The reform proposals are to be presented at a press briefing on Tuesday following the Easter break, the Prime Minister’s Office confirmed in a statement on Wednesday.
“The proposal will address issues including how Denmark can accelerate conversion to green energy and become more quickly independent of Russian gas,” the statement read.
Prime Minister Mette Frederiksen has already given some detail of the proposal in an interview with newspaper Berlingske.
One element is a plan to convert 400,000 individually gas heated homes to an alternative energy source.
“We must move them to district heating or individual heating pumps where this is viable. We must ensure Danes move away from natural gas,” she said.

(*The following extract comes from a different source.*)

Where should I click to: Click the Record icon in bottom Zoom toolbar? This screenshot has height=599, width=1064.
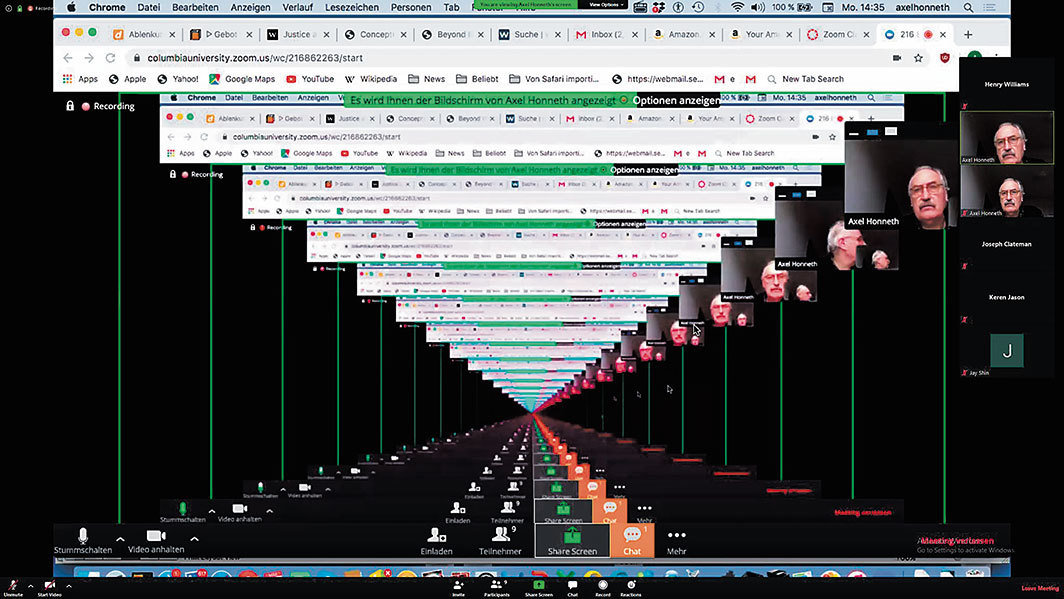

The proposal will contain an additional four parts as well as the plan related to gas heating.
More will be spent on developing sustainable energy under the plan, while a tax reform will include a unified tax on CO2 emissions. An effort will be made to export technology that promotes efficient energy use, while the government will also look into the use of increasing natural gas production in Denmark.

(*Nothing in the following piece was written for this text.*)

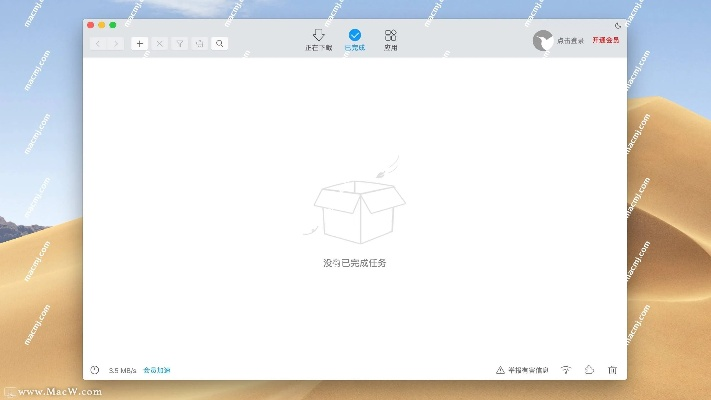Click the Wi-Fi network icon in status bar
This screenshot has height=400, width=711.
pyautogui.click(x=566, y=370)
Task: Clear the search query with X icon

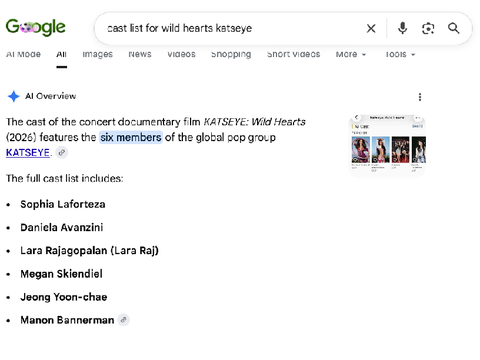Action: point(371,28)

The process of converting individually gas heated homes to other sources could take years, according to industry organisations including Dansk Fjernvarme, which represents the interests of the district heating sector.
Around 250,000 of the 400,000 currently-individually heated homes could be offered district heating, according to the organisation.
That would take a considerable amount of time, however, the organisation’s director said after Frederiksen’s comments were published.
“I would like to be able to say that it would take a maximum of five years. But it’s probably more realistic to say between five and seven years before this is complete,” Kim Mortensen, director of Dansk Fjernvarme, said.